The FD-PA signals of the aforementioned four liquid oils were measured using the set-up shown in Fig. 3(a). The measurements were performed under identical laser fluence and at 25 °C. The height of water layer above the oil (L0) was 4 mm and the distance between the oil surface and the transducer (L1) was 23 mm. These distances were kept fixed for all experiments. The laser irradiation was conducted using a LFM chirp sweeping between 300 kHz to 2.6 MHz. The experimental cross-correlation signals from the oil samples were time-gated to eliminate the extra signals induced by the water layer. The mineral oil sample was employed to estimate the Wiener filter representing the dynamics of the transducer and other pieces of instrumentation. As shown in Eq. (7), the delay time should be determined to estimate the absorption coefficient. To avoid the extra unknown (i.e. delay time), theoretical FD-PA signals were calculated for μa values between 0.5 and 3 cm−1 with 0.05 cm−1 steps. The FD-PA signals were convolved with the Wiener filter to account for the dynamics of the transducer and other instruments. Then, the error between the theoretical estimate and the experimental signal in the 1 μs range around the peak (approximately corresponding to the FWHM of the signal) was calculated. The minimum error between the theoretical prediction and the experimental signal plus the noise level of the signal provided the best estimate for the μa value. The estimated absorption coefficients are reported in Table 2. The experimental PA signals and theoretical estimates as well as calculated errors versus absorption coefficients are shown in Figs. 5(a)–(d). After estimating the absorption coefficient of the samples, the amplitudes of the signals reveal the corresponding Grüneisen parameters. Since signal amplitudes are also affected by acoustic attenuation, employing Eq. (4) with the known transfer function of the transducer can help account for the effect of acoustic attenuation on the PA signal.

Fig. 5.

Fig. 5

Theoretical and experimental in-phase (IP) and quadrature (Q) PA cross-correlation signals generated in (a) mineral oil; (b) castor oil; (c) olive oil; and (d) glycerin. The error between the two signals was minimized by adjusting the absorption coefficients.

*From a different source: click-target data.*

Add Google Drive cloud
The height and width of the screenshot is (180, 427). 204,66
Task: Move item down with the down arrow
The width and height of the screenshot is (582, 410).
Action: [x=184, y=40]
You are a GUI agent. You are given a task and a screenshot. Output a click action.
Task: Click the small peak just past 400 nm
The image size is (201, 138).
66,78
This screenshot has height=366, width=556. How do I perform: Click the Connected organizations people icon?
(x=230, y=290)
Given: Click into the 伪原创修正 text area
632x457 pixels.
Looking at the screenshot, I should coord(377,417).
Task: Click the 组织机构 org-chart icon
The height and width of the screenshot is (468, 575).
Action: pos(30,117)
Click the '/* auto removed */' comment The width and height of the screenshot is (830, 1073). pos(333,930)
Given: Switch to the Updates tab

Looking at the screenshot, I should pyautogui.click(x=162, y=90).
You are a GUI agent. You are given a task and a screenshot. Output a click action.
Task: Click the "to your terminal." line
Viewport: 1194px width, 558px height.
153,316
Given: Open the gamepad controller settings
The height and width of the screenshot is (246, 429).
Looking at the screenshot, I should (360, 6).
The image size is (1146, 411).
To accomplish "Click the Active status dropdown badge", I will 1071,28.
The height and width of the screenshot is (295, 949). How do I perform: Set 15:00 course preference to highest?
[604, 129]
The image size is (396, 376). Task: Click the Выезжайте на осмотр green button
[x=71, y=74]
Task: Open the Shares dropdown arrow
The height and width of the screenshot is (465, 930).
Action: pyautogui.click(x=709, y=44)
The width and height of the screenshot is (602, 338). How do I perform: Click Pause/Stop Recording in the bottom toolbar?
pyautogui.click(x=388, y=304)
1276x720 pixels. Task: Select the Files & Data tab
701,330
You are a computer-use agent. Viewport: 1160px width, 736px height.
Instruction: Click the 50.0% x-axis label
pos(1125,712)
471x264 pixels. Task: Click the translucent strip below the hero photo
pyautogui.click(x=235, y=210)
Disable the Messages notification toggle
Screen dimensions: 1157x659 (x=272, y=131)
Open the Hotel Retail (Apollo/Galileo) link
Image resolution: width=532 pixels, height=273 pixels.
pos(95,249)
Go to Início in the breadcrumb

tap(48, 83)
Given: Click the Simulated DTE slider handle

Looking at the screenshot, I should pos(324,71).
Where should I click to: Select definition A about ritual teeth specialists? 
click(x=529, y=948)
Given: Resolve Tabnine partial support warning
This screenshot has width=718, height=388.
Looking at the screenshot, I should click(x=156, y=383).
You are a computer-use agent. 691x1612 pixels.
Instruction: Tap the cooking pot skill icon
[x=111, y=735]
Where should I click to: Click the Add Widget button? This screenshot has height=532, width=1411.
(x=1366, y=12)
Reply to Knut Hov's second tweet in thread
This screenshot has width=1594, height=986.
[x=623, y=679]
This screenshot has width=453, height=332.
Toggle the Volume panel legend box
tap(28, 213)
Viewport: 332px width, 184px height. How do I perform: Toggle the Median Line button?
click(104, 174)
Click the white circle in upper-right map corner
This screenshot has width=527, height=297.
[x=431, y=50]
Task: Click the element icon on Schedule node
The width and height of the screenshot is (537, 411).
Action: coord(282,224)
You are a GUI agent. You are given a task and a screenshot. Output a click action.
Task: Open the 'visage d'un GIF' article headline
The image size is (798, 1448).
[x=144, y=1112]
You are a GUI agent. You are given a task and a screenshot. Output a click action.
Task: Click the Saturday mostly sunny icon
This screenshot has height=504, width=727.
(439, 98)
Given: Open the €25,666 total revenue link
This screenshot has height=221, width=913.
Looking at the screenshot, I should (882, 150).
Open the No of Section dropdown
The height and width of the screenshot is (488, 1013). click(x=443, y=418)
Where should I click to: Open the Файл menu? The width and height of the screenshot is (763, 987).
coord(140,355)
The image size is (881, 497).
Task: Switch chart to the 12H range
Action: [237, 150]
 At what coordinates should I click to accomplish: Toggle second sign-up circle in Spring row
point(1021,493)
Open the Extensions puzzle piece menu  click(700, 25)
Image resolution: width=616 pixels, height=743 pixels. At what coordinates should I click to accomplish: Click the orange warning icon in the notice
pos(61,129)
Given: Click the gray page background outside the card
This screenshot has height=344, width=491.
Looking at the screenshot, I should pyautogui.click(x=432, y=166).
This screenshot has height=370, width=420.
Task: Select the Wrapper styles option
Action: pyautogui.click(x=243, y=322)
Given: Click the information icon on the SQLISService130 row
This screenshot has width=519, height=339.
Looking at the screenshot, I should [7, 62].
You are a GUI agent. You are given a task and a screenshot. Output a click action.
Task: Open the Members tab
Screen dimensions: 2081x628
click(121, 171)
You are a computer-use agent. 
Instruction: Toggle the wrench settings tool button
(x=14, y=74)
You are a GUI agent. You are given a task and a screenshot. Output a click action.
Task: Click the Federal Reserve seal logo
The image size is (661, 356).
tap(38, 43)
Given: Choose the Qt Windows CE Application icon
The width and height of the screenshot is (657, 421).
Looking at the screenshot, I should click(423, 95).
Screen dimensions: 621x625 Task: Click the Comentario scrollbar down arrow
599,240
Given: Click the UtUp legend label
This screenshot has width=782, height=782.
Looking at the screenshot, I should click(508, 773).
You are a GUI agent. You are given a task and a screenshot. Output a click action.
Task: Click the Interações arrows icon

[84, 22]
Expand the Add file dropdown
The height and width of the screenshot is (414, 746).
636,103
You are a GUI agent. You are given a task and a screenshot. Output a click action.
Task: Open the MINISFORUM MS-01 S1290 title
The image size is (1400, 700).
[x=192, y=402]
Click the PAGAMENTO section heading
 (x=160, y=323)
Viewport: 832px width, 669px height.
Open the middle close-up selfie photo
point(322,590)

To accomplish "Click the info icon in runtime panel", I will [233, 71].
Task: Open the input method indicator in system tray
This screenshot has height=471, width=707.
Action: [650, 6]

In the next step, the PA experimental set-up of Fig. 3(b) was used to measure the FD-PA signal and estimate the Grüneisen parameter of lipids in the desired temperature range. Water was employed as a reference to calibrate the PA signals. The temperature dependence of the Grüneisen parameter of water has been discussed extensively in the literature, and has been determined in the temperature range of 4 °C to 100 °C from the following empirical equation [13]:

Γ(T)=0.0043+0.0053T (11)

or more accurately [40]:

Γ(T)=-0.033+0.007T-0.0000236T2 (12)

To measure the sensitivity of our measurements, we compared the ratio of the FD-PA signal and the Grüneisen parameter (from Eq. (12)) of distilled water as a function of temperature. Given that the set-up remained fixed and laser fluence was kept constant, dividing the PA signals at two different temperatures such as 40 °C and 30 °C can cancel out the μa and the fluence (or intensity) terms in Eq. (1):

p40p30=Γ40μawaterϜΓ30μawaterϜ=Γ40Γ30 (13)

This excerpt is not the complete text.